When You Have a Hammer, Everything Looks Like Rails

AltLaw.org began life as a Ruby on Rails project. I was enamored of Rails at the time (who wasn’t?) and rapid-prototyping helped me get it up and running in just a few months.

The problem is that I’ve been trying to follow Rails’ conventions even when they aren’t exactly in line with what I need to do. Right now, AltLaw is a very standard Rails setup: Apache2, Mongrel, MySQL, and Ferret for searching. That works perfectly for every other site I run, but they each have a few hundred pages, not AltLaw’s hundreds of thousands. Ferret is a great search-engine library, but it’s still a work in progress. ActiveRecord is a great framework, but it’s slow and cumbersome when you’re trying to do batch operations on thousands of records.

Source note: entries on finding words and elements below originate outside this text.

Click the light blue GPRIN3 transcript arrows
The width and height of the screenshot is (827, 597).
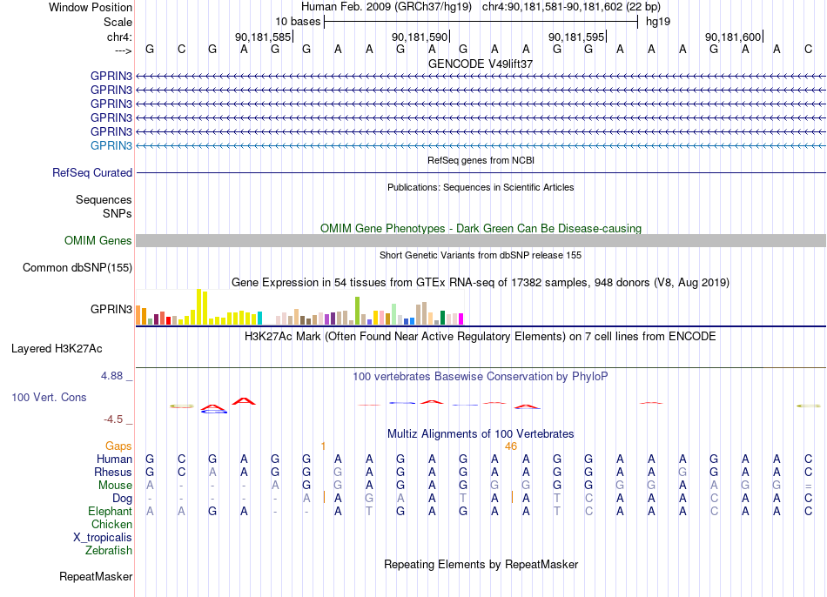tap(481, 145)
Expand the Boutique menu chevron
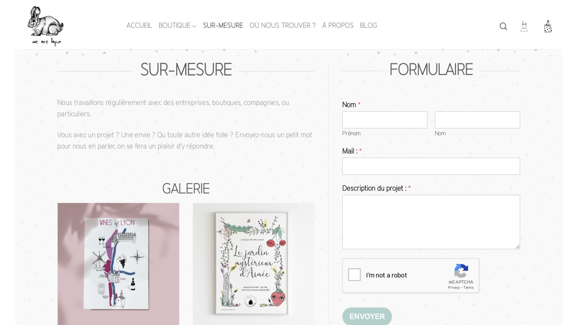 (194, 26)
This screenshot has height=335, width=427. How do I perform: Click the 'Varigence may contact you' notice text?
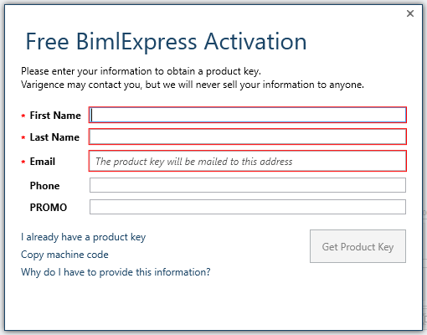click(x=193, y=85)
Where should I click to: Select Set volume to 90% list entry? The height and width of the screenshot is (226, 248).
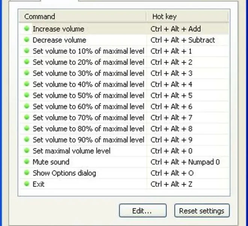(88, 140)
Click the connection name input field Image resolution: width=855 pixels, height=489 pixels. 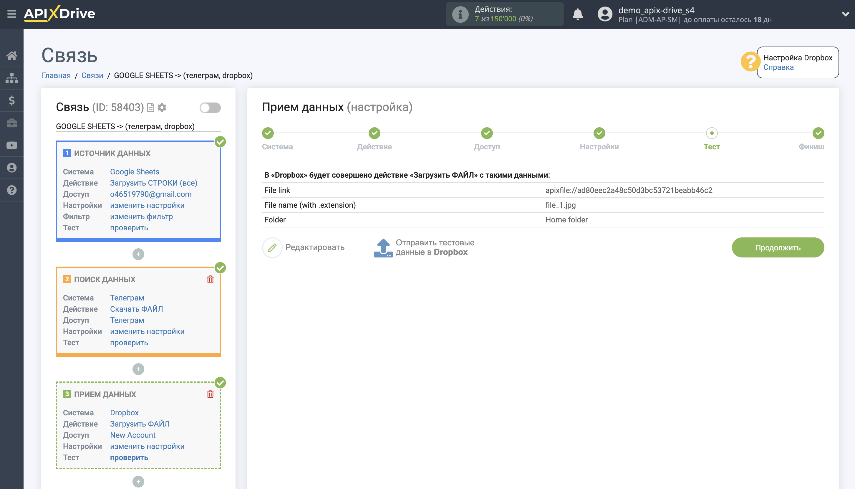click(x=138, y=126)
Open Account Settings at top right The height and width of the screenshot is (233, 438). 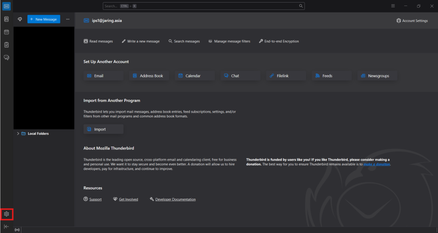[412, 21]
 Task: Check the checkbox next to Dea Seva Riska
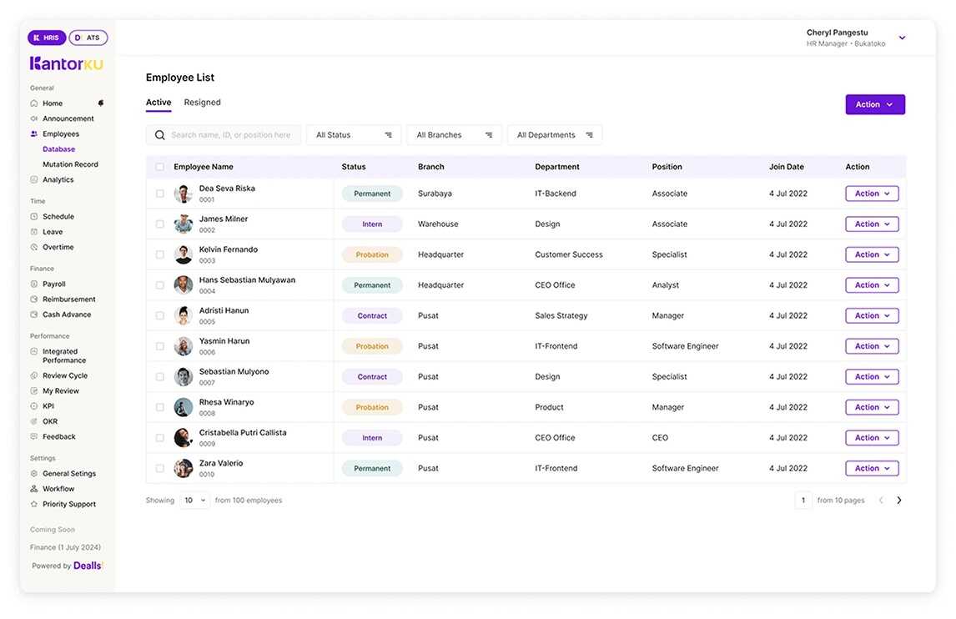coord(159,193)
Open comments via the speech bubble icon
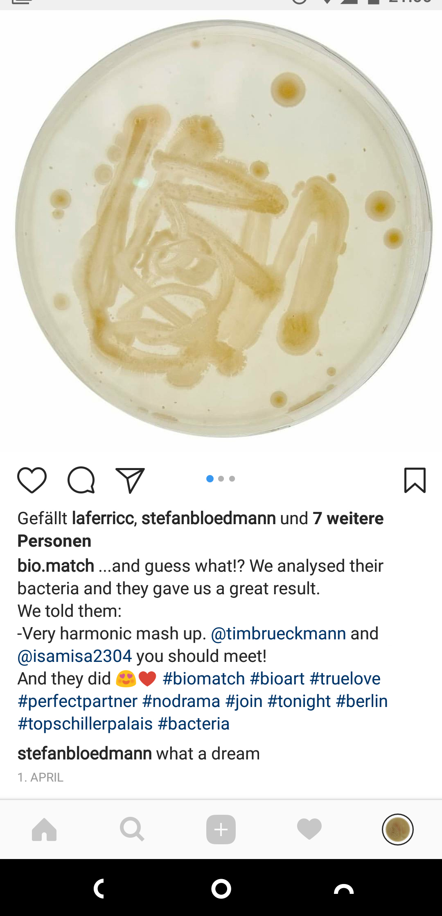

To put it simply: dealing with this much data requires more than convention.

So as we look toward a non-beta 1.0 release some time in 2008, I’m trying to figure out what the site architecture should be. Rails can still provide the web interface. Solr looks like a good stable search solution, with the added benefit that we can offer the search API to other developers.

The part with no obvious solution is the data store. We have thousands of documents, from more than a dozen different sources, in half a dozen different formats (PDF, HTML, text, even WordPerfect). Different documents have different kinds of metadata, and we need to be able to store, index, and retrieve all of that in a consistent way.

I’ve tried putting everything in a relational database, but databases weren’t really designed to hold large amounts of text. I’ve tried putting everything into structured XML documents, but it’s really hard to get the schema right. I’ve also used a combination of a relational database and static files, which works but can get complicated.

So if anybody knows of open-source software designed for this type of thing, or books I should be reading about information architecture, I’m all ears.

9 thoughts on “When You Have a Hammer, Everything Looks Like Rails”

  1. You’ve basically described Lucene, the library of which Ferret is a port. I don’t know of any other library for searching structured text, though I think PyLucene is more mature than Ferret. However the last time I seriously looked into this was around 2005.

  2. We’re using Solr at 37signals to provide search for all our applications dealing with gigabytes of data. The data is based off web documents and text, though. Not PDFs and so on. It works really well.

  3. Sorry, I didn’t read this entry closely enough. I hadn’t heard of Solr but that sounds like the best choice for indexing. For storage I’d keep the data in whatever format it fits in naturally (probably flat files, but maybe database tables) and keep all the standardized metadata in the Solr index.

    Not sure if this will help either, but there you go.

  4. I have similar issues with one of my core products.

    I first starting using ferret too, but one morning the index files it builds started to grow tremendously without rhyme or reason, maxing out hd space. I switched everything over to solr that day and it’s been a solid performer for over a year now. Very fast when you know how to talk to the solr server.

    The acts_as_solr plugin (at least early versions of it) were naive implementations. I’ve branched my own version where I can delay commits to the solr db in order to make it fast for large updates as well. For searching, I query the solr server to return strictly ids, then query the db with those. That way not a terrible amount of data is being traded. Also, you have to make sure that documents deleted from the db also get deleted from the solr index.

    For batch updates/uploads to the db, check out http://agilewebdevelopment.com/plugins/ar_extensions . It has a batch import function that you can also get to work to update records with unique keys. I had huge huge huge performance gains when using this plugin.

    Sorry I can’t help you with the best way to store all of the text in general. I keep newspaper articles just fine in mysql. I’m sure there’s a way. Lexis Nexis does it.

  5. For the data store, have you considered couchdb? I’ve not used it, but I’m dying to. It’s pretty niche and new at this point, but maybe it’s worth a look for you.